TBB yöneticilerinden Deniz Özbilgin, "Delillerin karartılmasının üzerine gideceğiz. Delilleri kim karartır, delili fail karartır" ifadesini kullandı.

 Avukat Mahsun Batı, istihbarat elemanlarının Mahsun Gürkan ve Uğur Yakışır'ı bir yıl boyunca takip ettiğini, telefon görüşmelerini dinlediğini, ancak bunların dosyaya girmediğini ifade etti.

Amed Baro Başkanı Nahit Eren, "Bu dosyanın Dört Ayaklı Minare'ye hapsedilmesine izin vermeyeceğiz" dedi.

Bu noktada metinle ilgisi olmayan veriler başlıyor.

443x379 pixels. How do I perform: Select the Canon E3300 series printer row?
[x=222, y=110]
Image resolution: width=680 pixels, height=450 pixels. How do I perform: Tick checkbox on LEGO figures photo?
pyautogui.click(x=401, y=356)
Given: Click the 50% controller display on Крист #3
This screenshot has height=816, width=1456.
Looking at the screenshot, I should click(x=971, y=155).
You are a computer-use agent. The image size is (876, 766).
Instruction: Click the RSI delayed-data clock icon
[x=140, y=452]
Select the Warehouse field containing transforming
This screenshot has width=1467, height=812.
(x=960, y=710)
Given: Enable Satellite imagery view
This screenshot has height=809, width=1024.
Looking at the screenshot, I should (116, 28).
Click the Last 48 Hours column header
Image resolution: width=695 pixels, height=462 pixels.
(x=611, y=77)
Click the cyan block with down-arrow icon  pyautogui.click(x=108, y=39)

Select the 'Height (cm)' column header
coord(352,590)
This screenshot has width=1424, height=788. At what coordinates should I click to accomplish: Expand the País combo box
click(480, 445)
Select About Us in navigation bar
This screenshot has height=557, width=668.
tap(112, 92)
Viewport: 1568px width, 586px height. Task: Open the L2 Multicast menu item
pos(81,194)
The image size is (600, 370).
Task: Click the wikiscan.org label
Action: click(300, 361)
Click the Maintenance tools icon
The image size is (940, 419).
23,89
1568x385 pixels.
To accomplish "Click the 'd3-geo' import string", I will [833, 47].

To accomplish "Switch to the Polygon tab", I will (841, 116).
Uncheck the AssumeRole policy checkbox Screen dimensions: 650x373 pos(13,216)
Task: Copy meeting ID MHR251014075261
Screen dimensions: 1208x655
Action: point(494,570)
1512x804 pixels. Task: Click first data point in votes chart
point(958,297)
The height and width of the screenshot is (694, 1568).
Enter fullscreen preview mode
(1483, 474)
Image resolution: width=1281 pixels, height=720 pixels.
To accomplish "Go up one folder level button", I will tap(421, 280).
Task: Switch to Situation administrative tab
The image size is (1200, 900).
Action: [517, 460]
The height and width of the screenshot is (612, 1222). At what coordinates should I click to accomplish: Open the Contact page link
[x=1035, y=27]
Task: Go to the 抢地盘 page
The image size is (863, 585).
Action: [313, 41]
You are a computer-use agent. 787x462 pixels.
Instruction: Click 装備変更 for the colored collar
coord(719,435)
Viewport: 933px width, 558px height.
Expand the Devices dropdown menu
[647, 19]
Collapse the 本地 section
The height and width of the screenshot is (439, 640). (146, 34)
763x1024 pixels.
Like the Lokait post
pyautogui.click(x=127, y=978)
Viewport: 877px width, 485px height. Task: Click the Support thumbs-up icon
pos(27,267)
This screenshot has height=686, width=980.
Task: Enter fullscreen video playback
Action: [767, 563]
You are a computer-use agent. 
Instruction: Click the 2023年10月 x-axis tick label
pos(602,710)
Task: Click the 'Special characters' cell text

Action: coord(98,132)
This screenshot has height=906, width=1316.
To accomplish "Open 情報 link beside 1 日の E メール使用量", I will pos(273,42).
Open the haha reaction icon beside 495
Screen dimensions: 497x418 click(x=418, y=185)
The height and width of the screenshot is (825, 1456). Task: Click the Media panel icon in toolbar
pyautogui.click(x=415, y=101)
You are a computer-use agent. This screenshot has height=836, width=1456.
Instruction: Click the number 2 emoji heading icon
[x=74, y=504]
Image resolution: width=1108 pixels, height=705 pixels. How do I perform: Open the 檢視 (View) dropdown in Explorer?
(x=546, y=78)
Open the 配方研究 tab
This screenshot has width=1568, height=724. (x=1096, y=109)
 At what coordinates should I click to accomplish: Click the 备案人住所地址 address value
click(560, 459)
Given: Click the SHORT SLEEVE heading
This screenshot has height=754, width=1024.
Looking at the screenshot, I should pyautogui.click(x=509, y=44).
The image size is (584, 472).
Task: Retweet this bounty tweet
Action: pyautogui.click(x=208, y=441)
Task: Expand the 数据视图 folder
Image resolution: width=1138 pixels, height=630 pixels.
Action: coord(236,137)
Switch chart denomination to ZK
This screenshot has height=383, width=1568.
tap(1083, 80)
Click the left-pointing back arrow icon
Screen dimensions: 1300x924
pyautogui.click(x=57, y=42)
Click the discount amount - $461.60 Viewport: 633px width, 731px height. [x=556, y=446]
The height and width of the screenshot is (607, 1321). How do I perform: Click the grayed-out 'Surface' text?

 VİDEO KAYDINDA KAYIP 12 SANİYE

Avukat Mehmet Emin Aktar, ""Olay yerine gidişimiz engellendi. 12 saniyelik görüntü kaybı orada yaşandı. Deniliyor; 12 saniyede görüntün çekilmemiş, buna inanmamızı beklemeyin" dedi.
Aktar, olay yerinde silah kullanan her polisin şüpheli olarak ifadesinin alınmasını istedi.

MAHKEME KARARI

Mahkeme, tanık Cihan Elhakan ifadelerinin kamera görüntüleri için TÜBİTAK'A gönderilmesine, TÜBİTAK'tan hazırlanmasının istenildiği raporun akıbetinin sorulmasına, sanıklar hakkındaki adli tedbir kontrolünün devamına, keşif talebi ve olay yerindeki polis amirlerinin ifadesinin alınma talebinin TÜBİTAK'tan gelecek rapor üzerine yeniden değerlendirilmesine, istihbaratçıların dinlenmesinin reddine karar verdi.

 İhsan Elhakan'ın ölümüne dair soruşturma dosyası ve otopsi raporunun istenmesini reddeden mahkeme, duruşmayı 29 Kasım'a erteledi.

 DURUŞMA SONRASI AÇIKLAMA

Duruşma sonrası avukatlar adliyenin önünde açıklama yaptı. Basın açıklamasına Amed Barosu, bölge baroları, Türkiye Barolar Birliği (TBB) üyeleri, Yeşiller ve Sol Gelecek Partisi (Yeşil Sol Parti), Özgürlük İçin Hukukçular Derneği (ÖHD) yöneticileri ile Tahir Elçi’nin eşi ve CHP Milletvekili Türkan Elçi, CHP Milletvekili Sezgin Tanrıkulu, Yeşil Sol Parti Milletvekili Halide Türkoğlu katıldı.

 Dava avukatlarından Tuğçe Duygu Köksal, duruşmada keşif umutlarının olduğunu fakat bunun reddedildiğini söyleyerek, "Umudumuz bir sonraki duruşmaya kaldı” dedi.

 Tahir Elçi Vakfı avukatlarından Murat Timur, “Daha önce dosyayı takip eden meslektaşlarımızla birlikte dosyanın arka kısmını oluşturan Diyarbakır İstihbarat ve Diyarbakır TEM ile ilgili birtakım suç duyurusunda bulunduk. Diyarbakır Cumhuriyet Savcılığı’ndan hiçbir işlem yapılmadan bu talebimiz bekletilmektedir. Bizim bu dosyada hakikatin ortaya çıkması için mücadelemiz devam edecek" dedi.

Türkiye’deki hukuk örgütleri ve bazı siyasi partilerin duruşmaya tanıklık ettiklerini söyleyen Amed Baro Başkanı Nahit Eren, “Çünkü bu Türkiye’de yargıya güvenin azaldığının işaretidir" dedi.

Eren, duruşmada hakikati açığa çıkarmadaki delillerin getirilmesinin reddedilmesi ile karşı karşıya kaldıklarını belirtti.

TBB adına konuşan Nizam Dilek ise "Bundan sonra da dosyanın takibini yapacağız” dedi.

 Dersim Baro Başkanı Fatma Kalsen de "Tahir başkan mücadele etti, bu mücadeleyi bize devretti. Ona borcumuz var. Onun bıraktığı mücadele geleneğinden devam edeceğiz” şeklinde konuştu.

 Van Baro Başkanı Sinan Özaraz, "tüm kamuoyuna şu çağrıyı yapıyoruz: Hayatını faili meçhule adayan Tahir başkanı ve onun emanetine sahip çıkılsın” ifadelerini kullandı.

 Tekirdağ Baro Başkanı Egemen Gürcün ise “Henüz bir arpa yol alınmadığını bugün dosyada bir kez daha gördük" dedi.